Calgary Herald

Suspect suggests drug dealer killed pair

Downey denies killing Sara Baillie and her daughter, Taliyah Marsman

- KEVIN MARTIN KMartin@postmedia.com On Twitter: @KMartinCou­rts

Double-murder suspect Edward Downey said he went to Sara Baillie’s home the day she was murdered and her daughter went missing, but he had nothing to do with their deaths.

Instead, Downey said, he left Baillie’s home while she was in an argument with a mystery drug distributo­r named Terrance and the man’s unnamed friend.

And Downey said just before he left Baillie’s Panorama Hills northwest basement suite on July 11, 2016, he was asked by the unknown male to cut off a piece of duct tape for him.

Downey told defence lawyer Gavin Wolch he pulled off a strip about 18 inches in length and handed it to Terrance’s friend.

Evidence during the Crown’s case showed two of Downey’s fingerprin­ts were found on the sticky side of duct tape wrapped around Baillie’s face and neck.

Downey, 48, faces two charges of first-degree murder in connection with the slaying of Baillie and her five-year-old daughter, Taliyah Marsman, whose body was discovered three days later in a stand of trees on a rural property northeast of Calgary.

“Mr. Downey, I’m going to ask you some very direct questions,” Wolch said, near the end of his examinatio­n of the accused.

“Did you kill Sara Baillie?” the lawyer asked.

“No, I did not kill Sara Baillie,” Downey said.
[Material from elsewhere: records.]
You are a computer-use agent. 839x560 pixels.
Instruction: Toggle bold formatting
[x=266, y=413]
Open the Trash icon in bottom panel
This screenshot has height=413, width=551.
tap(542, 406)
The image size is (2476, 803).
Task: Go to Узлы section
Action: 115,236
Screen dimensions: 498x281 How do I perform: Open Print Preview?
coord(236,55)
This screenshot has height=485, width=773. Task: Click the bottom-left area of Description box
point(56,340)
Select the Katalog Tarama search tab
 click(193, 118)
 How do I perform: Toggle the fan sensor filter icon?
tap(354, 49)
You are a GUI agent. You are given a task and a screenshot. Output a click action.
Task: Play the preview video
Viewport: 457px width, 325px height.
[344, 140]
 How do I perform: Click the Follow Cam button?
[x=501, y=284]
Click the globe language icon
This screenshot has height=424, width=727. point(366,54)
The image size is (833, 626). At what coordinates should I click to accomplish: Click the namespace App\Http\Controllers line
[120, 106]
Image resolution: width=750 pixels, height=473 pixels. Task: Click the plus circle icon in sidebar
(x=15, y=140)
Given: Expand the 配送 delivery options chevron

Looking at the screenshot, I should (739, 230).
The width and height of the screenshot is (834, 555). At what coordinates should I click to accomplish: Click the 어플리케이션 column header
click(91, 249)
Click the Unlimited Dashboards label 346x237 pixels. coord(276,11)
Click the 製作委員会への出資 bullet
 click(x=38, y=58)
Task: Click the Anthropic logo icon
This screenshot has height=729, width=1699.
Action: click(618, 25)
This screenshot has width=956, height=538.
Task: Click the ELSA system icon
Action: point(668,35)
“Do you know who did?” “I thought I knew who did, but I never actually seen him do it so I can’t really say,” he replied.

Downey said he never intended Baillie to be injured when he went to meet Terrance at his residence so he could buy cocaine.

“Mr. Downey, did you kill Taliyah Marsman?” Wolch continued.

“No, I did not kill Taliyah Marsman,” Downey said.

“Do you know who did?” “No, I do not,” Downey said, as the child’s father, Colin Marsman, cursed at him from the courtroom gallery.

“You (expletive) coward,” he said, before storming out of the courtroom as Justice Beth Hughes admonished the crowd to keep quiet.

Downey said he only learned of Taliyah’s death when he was in police custody.

“I didn’t feel good,” he said. “I felt bad, it’s an innocent little girl dead.”

Downey said he had met Terrance at a Tim Hortons and they discussed a drug sale.

They then went to Baillie’s nearby home to consummate the deal, but Downey never explained why it was her residence they went to to conduct business.

Downey said that when he left, both mother and child were alive and he later arranged to complete the drug purchase at another spot.

He said he ended up driving eastbound on McKnight Boulevard and east of the city in Conrich looking for Terrance’s “stash,” not far from where the girl’s body was found.

Under cross-examinatio­n, Crown prosecutor Carla MacPhail asked Downey why his cellphone tower pings suggested he was farther east than Conrich, closer to where Taliyah was discovered.

“Your trip to the Conrich Gas Plus really doesn’t explain it,” MacPhail said of the cellphone evidence.

“It doesn’t explain why your overlappin­g cell coverage is significan­tly east of the corner of Township Road 250 and Conrich Road,” MacPhail said.

“What do you want me to say, I was at the gas station,” Downey said.

His cross-examinatio­n continues Thursday.